- Selected excerpt
━━━━━━━━

SPD Officer Ahmad Mims isn’t giving up on the city he loves
Ahmad Mims stood on the opposite side of the basketball court as a Potsdam point guard raced toward the rim for a breakaway layup. All signs pointed to two points for the Bears.
But Mims didn’t give up — he never does — as he raced from one side of the court to the other and blocked the shot off the front of the rim.
“You never give up on a play,” Mims, 33, says now of the play a dozen years ago, in January 2005. “You never give up on anything.”
The basketball standout at Oswego State wears a different uniform now — blue instead of green. He believes in Syracuse and its people — and he is focused on stopping the violence that plagues them through his work on the special Crime Reduction Team of the Syracuse Police Department.
“We patrol these streets and we want to keep these communities safe. We don’t want the crime up. We don’t want to chase after people every day,” Mims said. “We want to help. If everyone came together, I think this city could be flawless almost. As a whole it would work if we just came together.”
He’s spent the past six years as a police officer, including the past five months on the elite Crime Reduction Team. On some nights it’s mundane patrol with lots of conversation and few stops. On others, he’s presented with the unexpected: a shooting or a heavy drug bust.
On a night this past April, he fired his gun for the first time in the line of duty.
On April 22, Mims and another Syracuse police officer stopped a Chevrolet Uplander van on Rowland Street near the intersection of South Geddes Street. The stop turned into a drug investigation, and the driver sped away from the two officers. After the van stopped again, the driver spun it in reverse with Mims and the other officer, Nicholas Voggel, nearby. The van hit the two officers.
Mims shot at the van, which had the driver and three children inside, as it sped away, hitting it at least one time. The van was ultimately stopped and the driver, identified by police as Peter Dixon, 34, of Syracuse, was arrested and charged with two counts of reckless endangerment, three counts of endangering the welfare of a child, and unlawful possession of marijuana.
The two officers were treated for minor injuries. Mims was put on paid leave, standard police protocol, and cleared to return to work in June.

━━━━━━━━

- Recorded data

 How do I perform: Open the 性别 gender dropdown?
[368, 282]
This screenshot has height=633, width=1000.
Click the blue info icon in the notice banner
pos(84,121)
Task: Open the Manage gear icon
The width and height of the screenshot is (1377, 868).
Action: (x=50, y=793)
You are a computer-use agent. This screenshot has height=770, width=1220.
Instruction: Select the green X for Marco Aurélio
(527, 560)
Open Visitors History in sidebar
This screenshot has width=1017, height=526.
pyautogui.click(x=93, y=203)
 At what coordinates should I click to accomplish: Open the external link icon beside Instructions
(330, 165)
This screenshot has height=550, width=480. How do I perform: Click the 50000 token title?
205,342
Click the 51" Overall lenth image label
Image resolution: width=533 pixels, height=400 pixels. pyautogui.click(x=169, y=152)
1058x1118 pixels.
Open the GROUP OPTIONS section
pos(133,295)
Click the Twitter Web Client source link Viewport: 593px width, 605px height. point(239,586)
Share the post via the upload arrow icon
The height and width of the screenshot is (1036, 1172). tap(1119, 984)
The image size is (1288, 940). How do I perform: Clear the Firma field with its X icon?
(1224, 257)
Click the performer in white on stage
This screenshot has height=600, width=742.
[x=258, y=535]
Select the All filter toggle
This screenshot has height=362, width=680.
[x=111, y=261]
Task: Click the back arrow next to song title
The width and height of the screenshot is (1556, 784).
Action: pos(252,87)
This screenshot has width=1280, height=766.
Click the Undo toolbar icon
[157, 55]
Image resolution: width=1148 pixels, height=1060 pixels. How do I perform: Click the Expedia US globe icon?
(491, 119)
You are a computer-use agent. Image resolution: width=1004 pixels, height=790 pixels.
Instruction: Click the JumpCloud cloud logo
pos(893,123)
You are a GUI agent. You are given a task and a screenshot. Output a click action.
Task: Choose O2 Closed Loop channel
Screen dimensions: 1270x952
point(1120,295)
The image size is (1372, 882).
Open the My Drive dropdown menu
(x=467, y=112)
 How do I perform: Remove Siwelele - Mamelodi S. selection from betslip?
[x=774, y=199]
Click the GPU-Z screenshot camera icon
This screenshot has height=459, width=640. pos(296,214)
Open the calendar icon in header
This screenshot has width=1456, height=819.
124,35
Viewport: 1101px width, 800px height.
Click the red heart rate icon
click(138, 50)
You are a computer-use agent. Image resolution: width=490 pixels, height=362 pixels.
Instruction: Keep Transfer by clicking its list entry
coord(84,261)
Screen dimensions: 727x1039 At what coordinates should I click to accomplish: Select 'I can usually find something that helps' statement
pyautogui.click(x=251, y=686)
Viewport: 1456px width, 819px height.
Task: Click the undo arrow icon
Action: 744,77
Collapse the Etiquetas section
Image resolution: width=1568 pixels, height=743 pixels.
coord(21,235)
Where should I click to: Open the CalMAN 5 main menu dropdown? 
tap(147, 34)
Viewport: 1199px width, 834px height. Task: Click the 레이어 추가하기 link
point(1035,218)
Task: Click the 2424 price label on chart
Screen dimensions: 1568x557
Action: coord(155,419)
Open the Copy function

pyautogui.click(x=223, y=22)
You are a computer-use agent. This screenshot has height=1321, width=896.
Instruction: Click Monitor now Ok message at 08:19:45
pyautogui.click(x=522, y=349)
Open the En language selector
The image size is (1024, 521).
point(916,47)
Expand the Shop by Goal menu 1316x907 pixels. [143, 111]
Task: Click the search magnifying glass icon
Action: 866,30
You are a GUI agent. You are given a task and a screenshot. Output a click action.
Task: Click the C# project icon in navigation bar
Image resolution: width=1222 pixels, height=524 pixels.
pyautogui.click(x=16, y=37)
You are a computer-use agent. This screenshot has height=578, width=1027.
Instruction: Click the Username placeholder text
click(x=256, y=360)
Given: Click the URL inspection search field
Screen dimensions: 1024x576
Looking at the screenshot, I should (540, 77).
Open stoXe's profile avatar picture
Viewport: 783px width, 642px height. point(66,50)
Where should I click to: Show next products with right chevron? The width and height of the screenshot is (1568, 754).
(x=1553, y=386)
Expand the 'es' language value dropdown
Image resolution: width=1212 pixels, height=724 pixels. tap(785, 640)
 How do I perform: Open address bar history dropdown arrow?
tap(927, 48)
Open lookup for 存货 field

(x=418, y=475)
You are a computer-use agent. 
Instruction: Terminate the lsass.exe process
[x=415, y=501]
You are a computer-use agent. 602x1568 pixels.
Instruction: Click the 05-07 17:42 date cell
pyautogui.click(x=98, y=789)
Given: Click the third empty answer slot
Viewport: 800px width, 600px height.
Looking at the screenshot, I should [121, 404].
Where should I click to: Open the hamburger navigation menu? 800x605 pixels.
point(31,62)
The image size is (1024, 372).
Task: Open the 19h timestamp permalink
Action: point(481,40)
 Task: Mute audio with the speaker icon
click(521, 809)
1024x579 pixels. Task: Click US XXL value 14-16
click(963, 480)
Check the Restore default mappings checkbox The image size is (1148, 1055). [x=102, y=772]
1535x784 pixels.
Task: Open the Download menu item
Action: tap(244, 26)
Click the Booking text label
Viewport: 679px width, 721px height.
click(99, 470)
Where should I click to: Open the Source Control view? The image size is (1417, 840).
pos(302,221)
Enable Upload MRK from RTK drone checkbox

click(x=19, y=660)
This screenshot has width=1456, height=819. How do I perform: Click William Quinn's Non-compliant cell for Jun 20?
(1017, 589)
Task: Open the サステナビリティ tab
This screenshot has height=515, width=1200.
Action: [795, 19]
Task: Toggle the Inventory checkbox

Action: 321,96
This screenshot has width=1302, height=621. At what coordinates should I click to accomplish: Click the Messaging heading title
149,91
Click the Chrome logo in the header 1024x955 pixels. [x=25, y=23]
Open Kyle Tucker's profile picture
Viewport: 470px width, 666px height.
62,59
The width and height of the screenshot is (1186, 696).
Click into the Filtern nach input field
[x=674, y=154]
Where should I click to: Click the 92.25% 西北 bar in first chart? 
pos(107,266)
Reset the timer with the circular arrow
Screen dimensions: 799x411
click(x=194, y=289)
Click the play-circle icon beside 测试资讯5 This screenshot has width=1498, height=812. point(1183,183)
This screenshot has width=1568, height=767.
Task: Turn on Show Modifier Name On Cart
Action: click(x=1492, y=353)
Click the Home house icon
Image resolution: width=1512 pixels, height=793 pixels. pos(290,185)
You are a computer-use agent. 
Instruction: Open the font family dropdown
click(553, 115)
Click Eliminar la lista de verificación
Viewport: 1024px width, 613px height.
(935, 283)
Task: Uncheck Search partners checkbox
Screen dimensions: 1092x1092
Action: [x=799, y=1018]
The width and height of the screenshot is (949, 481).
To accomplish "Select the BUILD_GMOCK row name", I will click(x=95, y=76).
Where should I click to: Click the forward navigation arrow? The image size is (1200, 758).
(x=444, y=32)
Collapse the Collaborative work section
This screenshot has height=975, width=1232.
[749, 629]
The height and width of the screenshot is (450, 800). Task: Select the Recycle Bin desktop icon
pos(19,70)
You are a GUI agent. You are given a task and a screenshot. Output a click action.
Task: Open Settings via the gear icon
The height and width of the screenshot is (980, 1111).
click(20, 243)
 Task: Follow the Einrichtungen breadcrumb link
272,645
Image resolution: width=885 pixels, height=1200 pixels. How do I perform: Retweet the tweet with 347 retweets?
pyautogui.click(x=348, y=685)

━━━━━━━━

- Required task A
In the article about Officer Ahmad Mims, how long has Mims served on the Crime Reduction Team?
- Required task B
Please rewrite the paragraph beginning "On April 22, Mims and another Syracuse police officer" from the article about Officer Ahmad Mims as a short list of its main facts.
- Required task C
Write the next part of the article about Officer Ahmad Mims, picking up after its final sentence.

- Answer A
The past five months.

- Answer B
- On April 22, Mims and another officer stopped a Chevrolet Uplander van on Rowland Street near South Geddes Street.
- The stop became a drug investigation, and the driver sped away.
- After the van stopped again, the driver spun it in reverse near Mims and Officer Nicholas Voggel.
- The van hit both officers.

- Answer C
Only about 27 percent of police officers say they have ever fired their gun in the line of duty, according to a Pew Research Center survey of almost 8,000 cops in 54 departments with 100 or more officers. Yet the public grossly over-estimates how often it happens. Asked to make a guess, 83 percent of people surveyed by Pew said the average officer had pulled the trigger on the job at some time. (There were four officer-involved shootings in 2016 in Syracuse, and citizens died in three of them.)
In an interview a few weeks before the shooting, Mims explained why police don’t want to fire their guns.
“We want to stop the crime. (But) we don’t want to do that (pull our gun). There’s a lot of times we could draw our guns and we don’t. People see police draw their guns and think we’re the bad guys,” he said. “That’s the misconception we always get. Just listen to what we have to say. We’ll listen to you. Let’s work this out.”
On a rainy Friday night in March, Mims and his partner, William Lashomb, patrolled the South Side of Syracuse, working an area with a high crime rate. They pulled over a midsize SUV outside a church, suspecting its windows were over-tinted. The two veteran officers discovered some marijuana as well as an open container.
The two men in the car, both black men — as is Mims — didn’t cooperate at first, trying to hide the marijuana and protesting that they were clean. Mims explained he and Lashomb would be searching the vehicle anyway, and — eventually — the men in the car relented.
It didn’t happen on this night, but as a black police officer on the street, Mims has heard it: He’s a “sellout,” an “Uncle Tom,” one of “us” who doesn’t “care about us.”
“It doesn’t matter white cop or black cop. We’re equal — we’re all equal,” Mims said. “We’re here to do a job and keep people safe.”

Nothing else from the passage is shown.